The Nobel for medicine

From a discussion I was having at lunch a few days back: here's the news that the Nobel for Medicine was won by Barry J. Marshall and J. Robin Warren, who discovered that stomach ulcers were caused by H. pylori bacteria, not stress. Figured they would get it sooner or later, and they deserve it - must have struggled against ridiculous odds (and an odd amount of ridicule, probably) to overturn conventional wisdom.

I wonder whether their being Australian helped them, in that they were more distant from the 'traditional' centres of medical research in the US / Western Europe and so were not as saddled with the prevailing thinking. (Looking at the list of previous winners, the most recent non-US/Europe winner was Peter C. Doherty, another Aussie, but he did his research in the US. Can't figure out the last winner of the Nobel for Medicine who did his or her work outside the US or Europe, but then I'm too lazy to click every year, so I stopped in 1980.)

I'm sure that sense of them being distant could have hurt them quite a bit, seeing that they were challenging received wisdom - they could easily have been dismissed, and it is a testament to their perseverance and to the scientific process that their work has been recognised.

Helicobacter pylori and Ulcers: a Paradigm Revised (incidentally, nice to see "paradigm" used in the Thomas Kuhn Structure of Scientific Revolutions sense, not the business-jargon one).

Comments

Elia Diodati said…
Oh, what a famous story that everyone ought to know! Barry Marshall convinced the medical community in a tour de force of growing a test-tube of H. pylori and swallowing it, thus giving himself stomach ulcers, and then curing himself by administering antibiotics.

There is a parable lurking in this real life story, but I will leave it unsaid.
Dude, Thomas Kuhn is such a sexy bastard. I read The Structure of Scientific Revolutions my senior year in high school (everyone in the IB program was forced to), and now we can't use the word "paradigm" without shuddering.
tscd said…
The discovery of H. Pylori revolutionised the treatment of stomach ulcers. Now we can diagnose H Pylori infection via a breathalyser test and treat it with antibiotics instead of surgery. It's amazing.
Andrew said…
Points for trivia:

1) Prior to their discovery, no one had been able to isolate the pathogen causing gastric ulcers because H. pylori takes more than the conventional 24-48 hours to culture - it takes at least 72 hours! And they cultured it by accident - someone left the agar plates over the Easter holidays.
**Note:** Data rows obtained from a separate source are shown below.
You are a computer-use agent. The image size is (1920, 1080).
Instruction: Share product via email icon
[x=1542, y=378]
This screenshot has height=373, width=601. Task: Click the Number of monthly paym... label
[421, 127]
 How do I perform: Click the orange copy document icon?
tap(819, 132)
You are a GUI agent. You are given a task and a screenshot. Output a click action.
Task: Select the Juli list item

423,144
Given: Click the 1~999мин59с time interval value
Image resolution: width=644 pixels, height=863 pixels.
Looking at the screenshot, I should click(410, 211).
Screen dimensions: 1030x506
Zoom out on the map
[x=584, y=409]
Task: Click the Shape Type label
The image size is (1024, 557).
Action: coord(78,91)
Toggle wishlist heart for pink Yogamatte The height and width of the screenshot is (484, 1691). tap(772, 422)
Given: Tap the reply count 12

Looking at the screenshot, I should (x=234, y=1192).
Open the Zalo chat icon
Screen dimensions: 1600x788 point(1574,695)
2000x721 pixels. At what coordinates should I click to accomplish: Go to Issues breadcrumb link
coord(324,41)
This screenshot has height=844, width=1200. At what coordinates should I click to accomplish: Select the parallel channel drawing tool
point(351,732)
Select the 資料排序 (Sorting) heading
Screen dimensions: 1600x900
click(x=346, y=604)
2) The team self-administered H. pylori - no ethics committee would have approved a study on unsuspecting volunteers.

3) no more vagotomies!!!

4) Apparently the Australian government was so skeptical of their findings, they only received NHMRC funding after rumours that they were in the running for the Nobel Prize started circulating.

5) H. pylori isn't the be-all and end-all of gastric ulcers; increased gastric acid secretion has been linked with stress levels and the majority of H. pylori carriers are asymptomatic.

6) Now, if only a simple and elegant solution to migraines existed....
Daryl said…
elia: the proof of the pudding is in the eating.

screwy: first time i've seen thomas kuhn and sexy used in the same sentence.

tscd: does it make you sad that all that surgery was performed perhaps needlessly?

andrew: thanks for all the information, and for introducing the word "vagotomies" to my vocabulary.
Anonymous said…
Apparently he owns a sports car with a number plate named after, guess what, the bacteria. Thats what my sister told me, shes in the same science department as he is.